I’ve been hooked on music since early childhood.  I write to music–characters have theme music, entire books have music attached them  as I write them.   (Gird: Brahms’ GERMAN REQUIEM.  Luap: Zamfir’s best-known work for panpipes and orchestra.   Listen to both.  Tells you everything about the difference in their character.  Or it does to me.)

This past week, I’ve sung a good chunk of Handel’s MESSIAH with my church choir & friends, and the Austin Symphony.  My husband sang Vivaldi’s GLORIA tonight with his church choir & friends, and a small chamber orchestra.    The GLORIA is definitely a work that belongs in Paksenarrion’s world…but no one there speaks (or ever spoke) Latin, nor is the theology  correct there.  But the music…oh, yes.   Some of MESSIAH could also cross over, but not all of it.

So far, only classical music (in the broad sense) works for me when writing fantasy.   Everything else is too connected to this everyday world…the music I write to (at least when writing fantasy, and often otherwise) has to lift me out of the mundane.   For me this means harmony (dissonance only to resolve it), intricacy, and really gorgeous shadings.  Vivaldi’s GLORIA has all that.

2 Comments »

  • Comment by Darren F — February 17, 2019 @ 8:00 am

    1

    Have you ever made the songs of Pak’s world available? Are there chord sheets available? I sing as a soloist in my church and have recentlyvtaken to bringing wonderful fantasy songs to life.

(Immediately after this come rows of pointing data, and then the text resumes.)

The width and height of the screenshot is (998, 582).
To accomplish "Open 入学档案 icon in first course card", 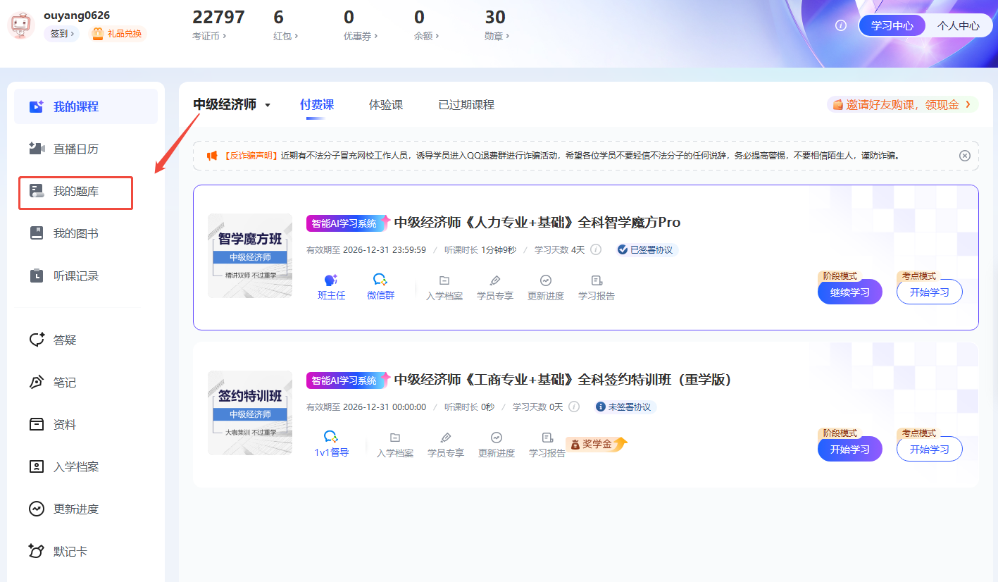I will pyautogui.click(x=444, y=280).
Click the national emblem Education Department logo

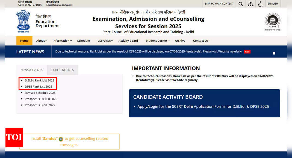pyautogui.click(x=23, y=22)
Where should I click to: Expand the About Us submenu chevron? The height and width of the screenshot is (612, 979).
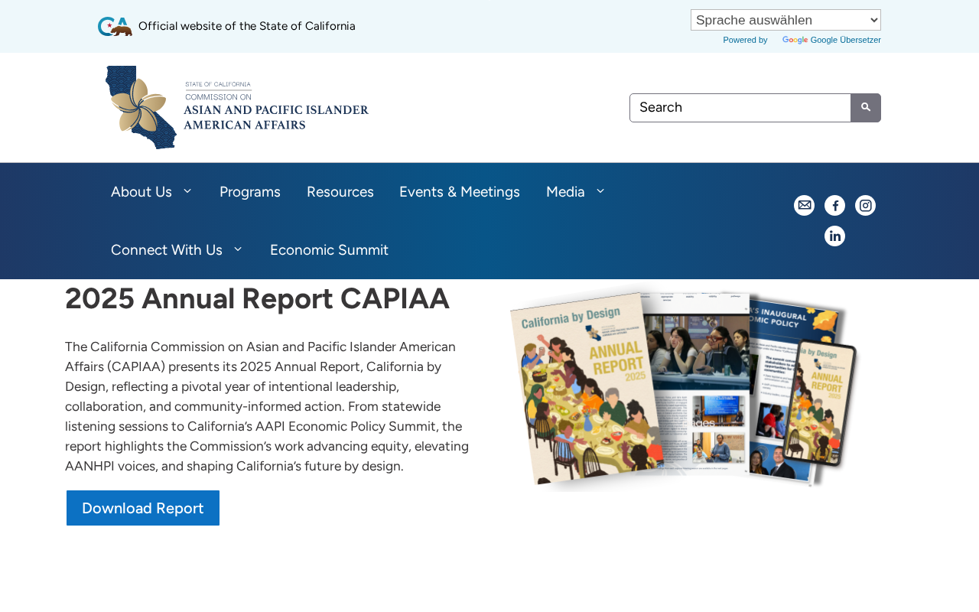[187, 191]
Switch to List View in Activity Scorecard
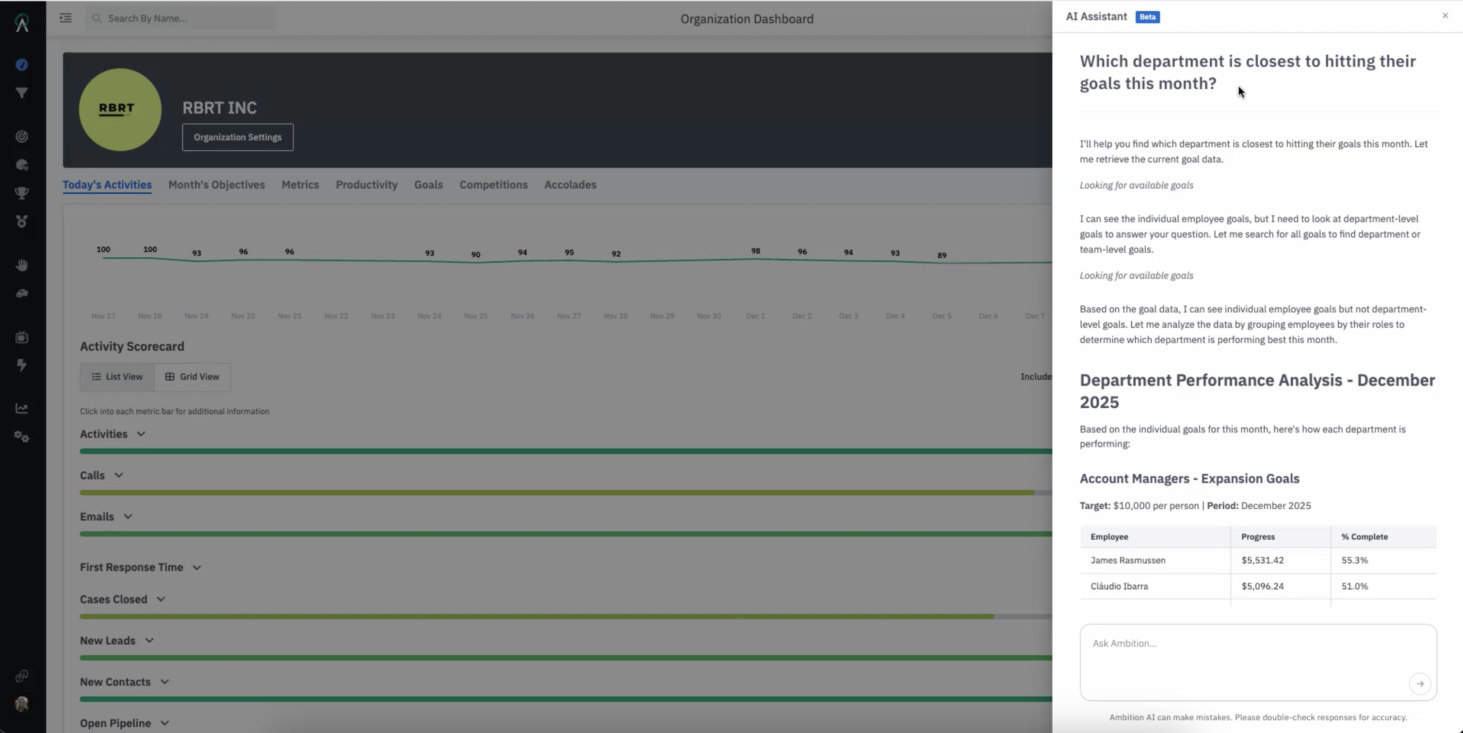The height and width of the screenshot is (733, 1463). point(117,376)
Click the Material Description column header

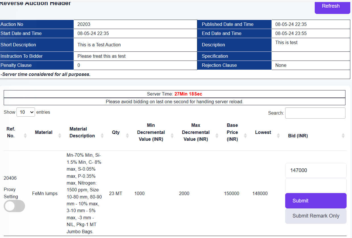(x=82, y=132)
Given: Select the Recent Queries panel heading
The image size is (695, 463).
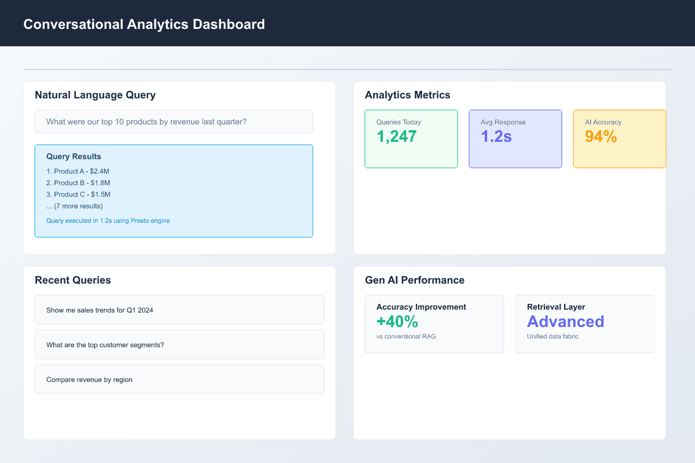Looking at the screenshot, I should [x=73, y=280].
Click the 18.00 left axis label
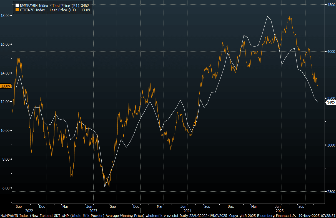Screen dimensions: 336x218 coord(6,16)
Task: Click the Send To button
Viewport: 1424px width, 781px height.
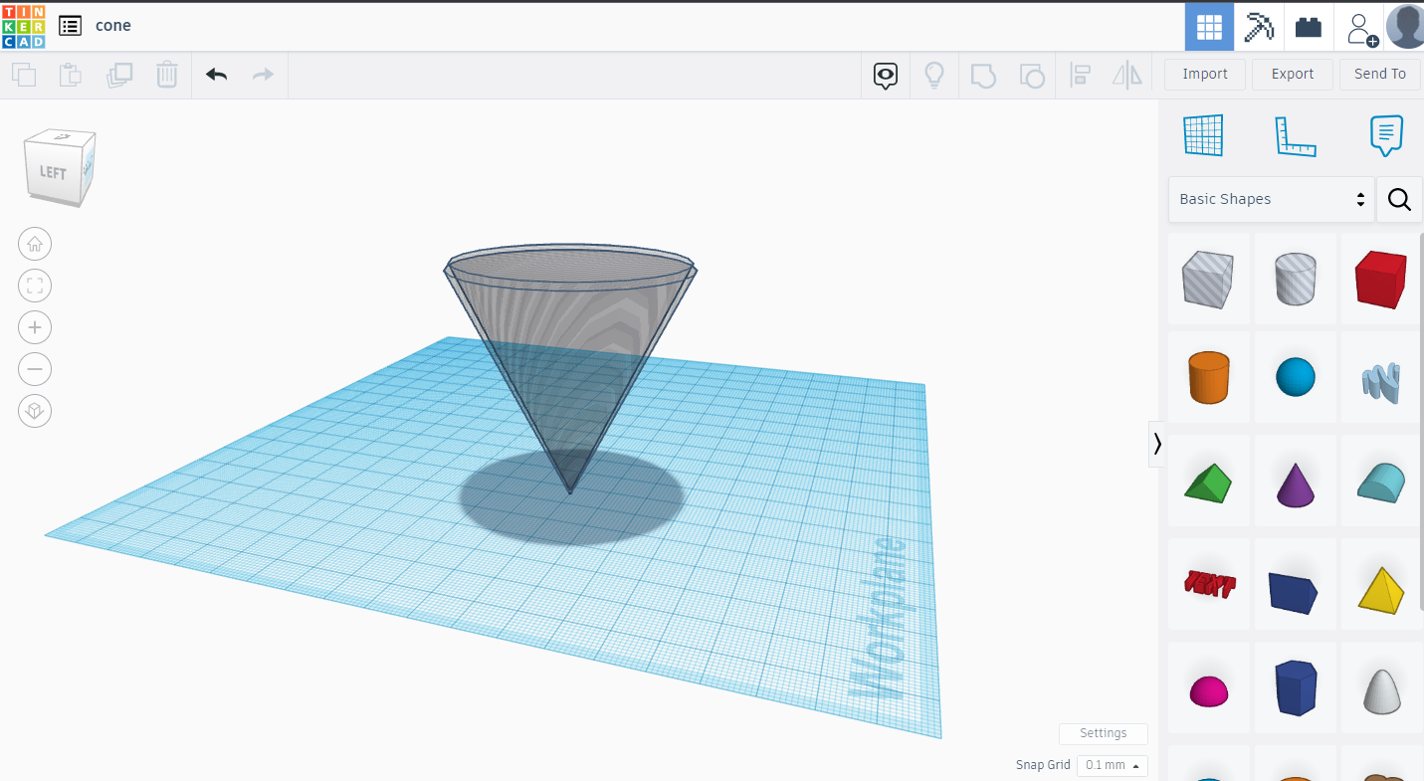Action: point(1380,74)
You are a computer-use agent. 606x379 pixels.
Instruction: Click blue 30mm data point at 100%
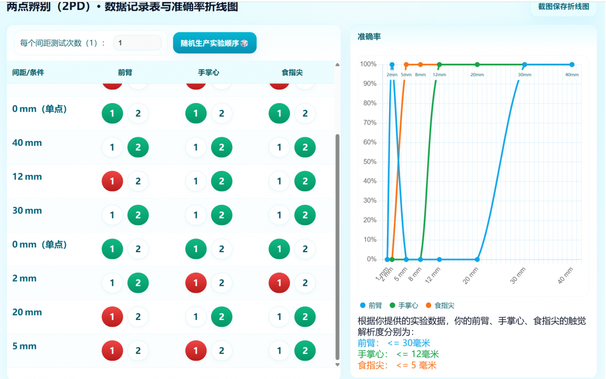(524, 65)
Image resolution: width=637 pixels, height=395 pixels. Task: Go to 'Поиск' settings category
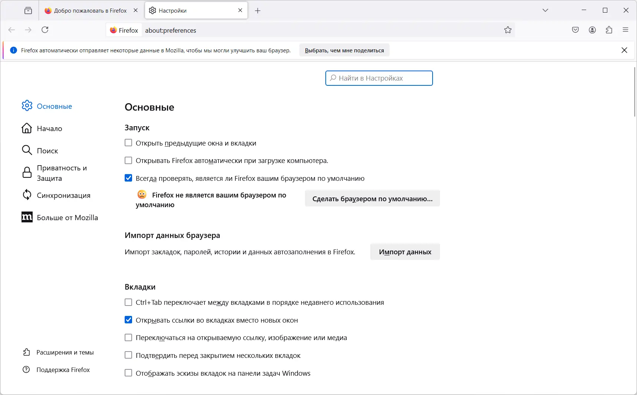(47, 151)
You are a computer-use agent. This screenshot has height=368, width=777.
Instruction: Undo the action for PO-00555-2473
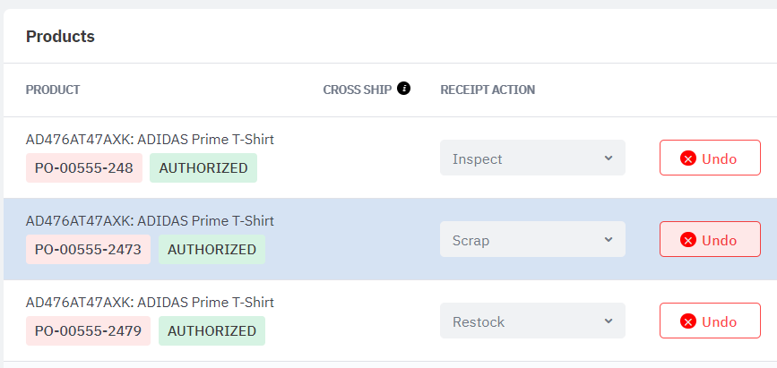point(710,239)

  • Comment by elizabeth — February 17, 2019 @ 9:04 am

    2

    Darren F: Decades ago, when I was writing the books, I also composed the music, but I am lousy at reading music or writing more than a simple melody line (the chords come to me–harmonies come to me–but writing them down is a struggle. At any rate, back then I remember noting some of it down, as best I could, but I’m not sure where I put them. Some were…weird. “The Rule of Aare” found in Gird’s book, Surrender None…I was even able to sing that one, but it’s what my choir director calls “through composed” and it’s a tricky thing. Pushed my voice to its limits. Not sure I could reproduce it now. The marching songs are easier, but though I remember bits of them, I’d need my notes to remind me. So in answer to your other question, right now there’s nothing approaching lead sheets or chord notations for the music I wrote. If anyone else put them to music, I don’t know about it. I should probably ask friends who are serious filkers…they might know. The complete verses were in a notebook that was put somewhere safe and has since disappeared; the computer files from which the printout came were on, um, very old floppy disks that have also disappeared. But the music notes were on music paper…and should be *somewhere* in this house.